(Supplied records Opens)

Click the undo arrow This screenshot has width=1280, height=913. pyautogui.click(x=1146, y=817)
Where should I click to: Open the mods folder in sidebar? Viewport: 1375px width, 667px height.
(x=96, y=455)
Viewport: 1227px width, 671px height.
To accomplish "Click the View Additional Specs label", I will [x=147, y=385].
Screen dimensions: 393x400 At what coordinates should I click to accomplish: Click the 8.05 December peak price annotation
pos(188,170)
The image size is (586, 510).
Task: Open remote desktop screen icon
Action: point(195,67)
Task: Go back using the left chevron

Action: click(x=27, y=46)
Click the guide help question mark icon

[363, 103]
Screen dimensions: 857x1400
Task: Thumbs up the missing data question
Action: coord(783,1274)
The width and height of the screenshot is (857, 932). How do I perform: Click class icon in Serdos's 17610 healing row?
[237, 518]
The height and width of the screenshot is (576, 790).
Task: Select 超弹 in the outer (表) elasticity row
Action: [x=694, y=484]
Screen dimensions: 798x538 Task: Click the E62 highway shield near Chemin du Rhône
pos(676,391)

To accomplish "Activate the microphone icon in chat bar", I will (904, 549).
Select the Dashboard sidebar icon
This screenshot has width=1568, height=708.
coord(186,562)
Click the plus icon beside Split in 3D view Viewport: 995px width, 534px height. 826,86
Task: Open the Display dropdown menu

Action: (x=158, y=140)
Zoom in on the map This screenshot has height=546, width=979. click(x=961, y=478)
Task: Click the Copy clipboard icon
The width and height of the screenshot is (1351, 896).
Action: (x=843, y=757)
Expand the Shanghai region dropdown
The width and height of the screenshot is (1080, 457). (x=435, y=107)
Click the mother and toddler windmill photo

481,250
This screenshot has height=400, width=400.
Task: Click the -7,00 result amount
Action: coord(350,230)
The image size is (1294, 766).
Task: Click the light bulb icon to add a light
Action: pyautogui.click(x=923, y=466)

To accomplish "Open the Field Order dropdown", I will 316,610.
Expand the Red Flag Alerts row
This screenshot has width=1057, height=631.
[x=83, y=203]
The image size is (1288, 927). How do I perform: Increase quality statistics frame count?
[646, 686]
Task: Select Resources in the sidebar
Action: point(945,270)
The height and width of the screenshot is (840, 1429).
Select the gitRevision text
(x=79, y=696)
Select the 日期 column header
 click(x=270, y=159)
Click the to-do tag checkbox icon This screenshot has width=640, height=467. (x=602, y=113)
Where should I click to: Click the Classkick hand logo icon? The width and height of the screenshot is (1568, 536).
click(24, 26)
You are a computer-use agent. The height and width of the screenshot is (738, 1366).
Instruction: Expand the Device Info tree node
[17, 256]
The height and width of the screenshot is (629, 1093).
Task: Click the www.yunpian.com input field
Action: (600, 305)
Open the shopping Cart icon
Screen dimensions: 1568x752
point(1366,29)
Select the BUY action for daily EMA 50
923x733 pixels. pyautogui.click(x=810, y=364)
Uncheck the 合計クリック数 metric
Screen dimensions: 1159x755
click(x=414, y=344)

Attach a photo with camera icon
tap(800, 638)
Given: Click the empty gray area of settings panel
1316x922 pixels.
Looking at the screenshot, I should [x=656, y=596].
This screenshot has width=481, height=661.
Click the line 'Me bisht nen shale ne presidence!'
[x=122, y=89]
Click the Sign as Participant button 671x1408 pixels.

(Supplied records Closes)

Problem: Would you transcribe the records above exactly, leaving nothing out?

Response below:
Click the undo arrow This screenshot has width=1280, height=913. pyautogui.click(x=1146, y=817)
Where should I click to: Open the mods folder in sidebar? Viewport: 1375px width, 667px height.
(x=96, y=455)
Viewport: 1227px width, 671px height.
To accomplish "Click the View Additional Specs label", I will [x=147, y=385].
Screen dimensions: 393x400 At what coordinates should I click to accomplish: Click the 8.05 December peak price annotation
pos(188,170)
The image size is (586, 510).
Task: Open remote desktop screen icon
Action: point(195,67)
Task: Go back using the left chevron

Action: click(x=27, y=46)
Click the guide help question mark icon

[363, 103]
Screen dimensions: 857x1400
Task: Thumbs up the missing data question
Action: coord(783,1274)
The width and height of the screenshot is (857, 932). How do I perform: Click class icon in Serdos's 17610 healing row?
[237, 518]
The height and width of the screenshot is (576, 790).
Task: Select 超弹 in the outer (表) elasticity row
Action: [x=694, y=484]
Screen dimensions: 798x538 Task: Click the E62 highway shield near Chemin du Rhône
pos(676,391)

To accomplish "Activate the microphone icon in chat bar", I will (904, 549).
Select the Dashboard sidebar icon
This screenshot has width=1568, height=708.
coord(186,562)
Click the plus icon beside Split in 3D view Viewport: 995px width, 534px height. 826,86
Task: Open the Display dropdown menu

Action: (x=158, y=140)
Zoom in on the map This screenshot has height=546, width=979. click(x=961, y=478)
Task: Click the Copy clipboard icon
The width and height of the screenshot is (1351, 896).
Action: (x=843, y=757)
Expand the Shanghai region dropdown
The width and height of the screenshot is (1080, 457). (x=435, y=107)
Click the mother and toddler windmill photo

481,250
This screenshot has height=400, width=400.
Task: Click the -7,00 result amount
Action: coord(350,230)
The image size is (1294, 766).
Task: Click the light bulb icon to add a light
Action: pyautogui.click(x=923, y=466)

To accomplish "Open the Field Order dropdown", I will 316,610.
Expand the Red Flag Alerts row
This screenshot has width=1057, height=631.
[x=83, y=203]
The image size is (1288, 927). How do I perform: Increase quality statistics frame count?
[646, 686]
Task: Select Resources in the sidebar
Action: point(945,270)
The height and width of the screenshot is (840, 1429).
Select the gitRevision text
(x=79, y=696)
Select the 日期 column header
 click(x=270, y=159)
Click the to-do tag checkbox icon This screenshot has width=640, height=467. (x=602, y=113)
Where should I click to: Click the Classkick hand logo icon? The width and height of the screenshot is (1568, 536).
click(24, 26)
You are a computer-use agent. The height and width of the screenshot is (738, 1366).
Instruction: Expand the Device Info tree node
[17, 256]
The height and width of the screenshot is (629, 1093).
Task: Click the www.yunpian.com input field
Action: (600, 305)
Open the shopping Cart icon
Screen dimensions: 1568x752
point(1366,29)
Select the BUY action for daily EMA 50
923x733 pixels. pyautogui.click(x=810, y=364)
Uncheck the 合計クリック数 metric
Screen dimensions: 1159x755
click(x=414, y=344)

Attach a photo with camera icon
tap(800, 638)
Given: Click the empty gray area of settings panel
1316x922 pixels.
Looking at the screenshot, I should [x=656, y=596].
This screenshot has width=481, height=661.
Click the line 'Me bisht nen shale ne presidence!'
[x=122, y=89]
Click the Sign as Participant button 671x1408 pixels.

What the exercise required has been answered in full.